5.3. Vers l'apaisement

Après la conclusion de deux cessez-le-feu fin 1999, D. Sassou-Nguesso appelle à un dialogue national en février 2000, sans toutefois mentionner les exils de P. Lissouba et de B. Kolélas. Une grande réunion destinée à jeter les bases d'une réconciliation nationale est organisée, en mars 2001, en l'absence de ces derniers.

Dans un contexte de reprise de l'activité économique à partir de 2002 et en partie pour satisfaire aux exigences des bailleurs de fonds, le Congo semble chercher la paix. Une série de scrutins a lieu en 2002 qui marquent la fin du régime d'exception instauré à partir de 1997. Ils se déroulent sous le contrôle de l'armée angolaise, dans un pays encore secoué localement par la guerre civile et en l'absence des principaux opposants (dont la majorité vit en exil), ce qui en fait contester la sincérité par les observateurs étrangers.

D. Sassou-Nguesso, dont les pouvoirs sont considérablement renforcés par une nouvelle Constitution, adoptée en 2002, est réélu dès le premier tour la même année (près de 90 % des suffrages) en l'absence de ses principaux concurrents : l'ex-président P. Lissouba, condamné à mort par contumace en décembre 2001, ayant été éliminé de la course et le président de l'Assemblée nationale, André Milongo, ayant préféré se désister.

Quelques signes d'apaisement apparaissent : en 2005, P. Lissouba est amnistié ; B. Kolélas, malgré sa condamnation, rentre au pays et prête allégeance à D. Sassou-Nguesso (il décèdera en novembre 2009).

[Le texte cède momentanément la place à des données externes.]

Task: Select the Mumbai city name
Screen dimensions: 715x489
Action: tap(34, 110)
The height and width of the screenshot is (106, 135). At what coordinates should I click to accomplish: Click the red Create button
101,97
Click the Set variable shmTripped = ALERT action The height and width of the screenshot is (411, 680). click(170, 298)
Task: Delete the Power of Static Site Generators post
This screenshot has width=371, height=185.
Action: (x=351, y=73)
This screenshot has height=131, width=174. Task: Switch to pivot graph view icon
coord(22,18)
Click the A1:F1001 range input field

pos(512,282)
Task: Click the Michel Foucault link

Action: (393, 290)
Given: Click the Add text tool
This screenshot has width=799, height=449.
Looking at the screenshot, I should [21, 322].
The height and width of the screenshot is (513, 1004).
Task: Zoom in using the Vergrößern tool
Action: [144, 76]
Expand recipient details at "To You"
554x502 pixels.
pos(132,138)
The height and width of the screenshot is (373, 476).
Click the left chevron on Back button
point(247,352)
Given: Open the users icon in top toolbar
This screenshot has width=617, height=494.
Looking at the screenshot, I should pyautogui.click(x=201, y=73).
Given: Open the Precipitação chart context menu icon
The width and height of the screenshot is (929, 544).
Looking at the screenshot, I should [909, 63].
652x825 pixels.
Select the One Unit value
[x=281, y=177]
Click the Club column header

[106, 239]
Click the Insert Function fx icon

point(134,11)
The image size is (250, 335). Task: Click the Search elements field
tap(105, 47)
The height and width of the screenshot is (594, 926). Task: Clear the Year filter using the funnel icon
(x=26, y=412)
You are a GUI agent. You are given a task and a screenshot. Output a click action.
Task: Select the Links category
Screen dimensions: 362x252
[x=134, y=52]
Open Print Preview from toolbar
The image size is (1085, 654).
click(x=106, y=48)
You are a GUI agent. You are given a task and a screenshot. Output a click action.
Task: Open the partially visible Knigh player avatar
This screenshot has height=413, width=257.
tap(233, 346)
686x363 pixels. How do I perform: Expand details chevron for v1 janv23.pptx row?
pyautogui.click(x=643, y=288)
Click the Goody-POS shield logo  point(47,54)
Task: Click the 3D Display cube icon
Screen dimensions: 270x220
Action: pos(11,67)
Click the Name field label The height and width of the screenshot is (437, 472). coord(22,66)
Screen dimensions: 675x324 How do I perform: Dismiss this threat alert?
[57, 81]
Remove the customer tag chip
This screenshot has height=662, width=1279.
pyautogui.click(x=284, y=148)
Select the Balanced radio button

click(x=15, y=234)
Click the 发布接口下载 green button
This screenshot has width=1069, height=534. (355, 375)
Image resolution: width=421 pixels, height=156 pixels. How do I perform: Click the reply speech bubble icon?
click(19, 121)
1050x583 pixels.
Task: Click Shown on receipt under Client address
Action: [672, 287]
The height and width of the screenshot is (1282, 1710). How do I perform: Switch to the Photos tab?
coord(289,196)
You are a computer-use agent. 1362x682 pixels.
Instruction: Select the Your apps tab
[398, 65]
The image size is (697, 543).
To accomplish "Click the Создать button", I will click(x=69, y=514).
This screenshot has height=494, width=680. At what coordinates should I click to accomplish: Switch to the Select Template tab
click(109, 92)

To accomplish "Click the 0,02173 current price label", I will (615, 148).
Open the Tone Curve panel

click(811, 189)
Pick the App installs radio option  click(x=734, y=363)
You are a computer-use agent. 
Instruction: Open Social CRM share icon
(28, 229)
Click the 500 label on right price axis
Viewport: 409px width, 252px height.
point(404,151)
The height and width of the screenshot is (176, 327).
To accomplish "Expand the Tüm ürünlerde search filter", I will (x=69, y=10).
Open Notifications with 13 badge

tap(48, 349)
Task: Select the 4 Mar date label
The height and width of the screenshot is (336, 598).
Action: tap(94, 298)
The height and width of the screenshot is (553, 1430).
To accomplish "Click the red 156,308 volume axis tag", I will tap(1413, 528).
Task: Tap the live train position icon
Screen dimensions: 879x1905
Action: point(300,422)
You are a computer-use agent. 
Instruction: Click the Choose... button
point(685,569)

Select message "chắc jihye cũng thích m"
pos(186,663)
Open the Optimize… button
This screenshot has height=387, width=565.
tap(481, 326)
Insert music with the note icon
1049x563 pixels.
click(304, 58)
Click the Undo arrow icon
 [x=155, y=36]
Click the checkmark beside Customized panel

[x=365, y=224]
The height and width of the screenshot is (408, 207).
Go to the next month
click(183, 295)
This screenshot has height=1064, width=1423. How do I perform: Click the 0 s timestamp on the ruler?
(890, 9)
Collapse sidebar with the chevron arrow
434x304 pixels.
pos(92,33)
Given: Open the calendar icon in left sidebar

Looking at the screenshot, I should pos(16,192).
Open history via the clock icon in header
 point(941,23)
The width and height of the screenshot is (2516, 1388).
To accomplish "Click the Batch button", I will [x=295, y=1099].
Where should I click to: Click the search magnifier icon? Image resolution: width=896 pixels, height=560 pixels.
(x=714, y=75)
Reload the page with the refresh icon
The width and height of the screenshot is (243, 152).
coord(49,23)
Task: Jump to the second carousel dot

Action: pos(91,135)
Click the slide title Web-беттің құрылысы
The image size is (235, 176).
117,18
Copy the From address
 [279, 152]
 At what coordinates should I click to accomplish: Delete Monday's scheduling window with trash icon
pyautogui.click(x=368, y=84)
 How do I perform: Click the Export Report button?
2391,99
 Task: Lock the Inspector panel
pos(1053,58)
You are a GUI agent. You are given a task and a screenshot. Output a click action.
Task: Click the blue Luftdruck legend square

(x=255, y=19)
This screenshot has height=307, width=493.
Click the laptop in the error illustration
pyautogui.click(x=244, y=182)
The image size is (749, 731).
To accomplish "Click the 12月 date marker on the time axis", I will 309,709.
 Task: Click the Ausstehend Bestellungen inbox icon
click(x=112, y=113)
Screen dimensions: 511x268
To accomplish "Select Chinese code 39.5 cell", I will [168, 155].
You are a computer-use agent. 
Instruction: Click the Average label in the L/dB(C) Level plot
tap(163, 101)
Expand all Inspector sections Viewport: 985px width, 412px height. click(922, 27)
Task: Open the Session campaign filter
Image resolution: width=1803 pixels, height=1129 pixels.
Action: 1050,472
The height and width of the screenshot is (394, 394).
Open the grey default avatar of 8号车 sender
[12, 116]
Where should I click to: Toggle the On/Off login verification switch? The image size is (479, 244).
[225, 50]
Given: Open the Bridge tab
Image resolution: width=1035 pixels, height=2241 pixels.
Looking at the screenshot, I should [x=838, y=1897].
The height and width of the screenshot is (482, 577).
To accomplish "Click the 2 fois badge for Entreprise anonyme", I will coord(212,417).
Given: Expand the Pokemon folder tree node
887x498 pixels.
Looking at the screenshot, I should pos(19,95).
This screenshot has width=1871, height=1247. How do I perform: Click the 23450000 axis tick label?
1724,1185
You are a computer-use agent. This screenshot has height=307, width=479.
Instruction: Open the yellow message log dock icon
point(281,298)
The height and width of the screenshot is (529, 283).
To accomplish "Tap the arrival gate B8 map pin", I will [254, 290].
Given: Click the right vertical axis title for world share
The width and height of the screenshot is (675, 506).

Les combats entre milices armées et forces gouvernementales se poursuivent dans la région du Pool en 2006 en dépit de l'accord de paix du 17 mars 2003 dont l'application s'avère difficile. La pacification de la région connaît une notable avancée en 2007-2008 avec la transformation du principal mouvement rebelle en parti politique et la relance (juin 2008) par la Banque mondiale d'un programme de désarmement et de réinsertion des rebelles.

Une partie de l'opposition boycotte l'élection présidentielle du 12 juillet 2009, remportée par D. Sassou-Nguesso avec 78,61 % des suffrages. Un mois avant le scrutin, le candidat du principal parti de l'opposition, l'Union panafricaine pour la démocratie sociale (UPADS, créée par P. Lissouba), Ange Édouard Pongui (ex-Premier ministre de 1984 à 1989), avait vu, ainsi que trois autres concurrents, sa candidature rejetée par la Cour constitutionnelle. Mathias Dzon, considéré comme le principal adversaire du président, n'a obtenu que 2,30 % des voix. Peu après sa réélection, le chef de l'État forme un nouveau gouvernement et supprime le poste de Premier ministre, jugé par l'opposition en contradiction avec la Constitution.

Le 25 octobre 2015, faisant fi de la mobilisation populaire à l’appel de l’Initiative pour la démocratie au Congo (IDC) et du Front républicain pour le respect de l’ordre constitutionnel et l’alternance démocratique (Frocad), et après avoir ordonné la répression des manifestants (qui entraîne plusieurs morts), D. Sassou-Nguesso fait adopter par référendum une nouvelle Constitution, levant ainsi les obstacles – dont la limite d’âge – à sa candidature (non déclarée) en 2016. Par ailleurs, deux articles lui permettraient également d’échapper à d’éventuelles poursuites.

Présentée comme une modernisation des institutions et une avancée démocratique avec le rétablissement de la fonction de Premier ministre et de la responsabilité du gouvernement devant l’Assemblée nationale, accueillie avec prudence et un certain embarras par la communauté internationale dont la France, cette réforme est dénoncée comme un « subterfuge », alors que le résultat du plébiscite – 94 % de « oui » et un taux de participation de plus de 72 % – est validé par la Cour constitutionnelle. Rejeté par l’opposition, le texte est promulgué le 6 novembre. En mars 2016, D. Sassou-Nguesso est ainsi réélu avec 60 % des suffrages.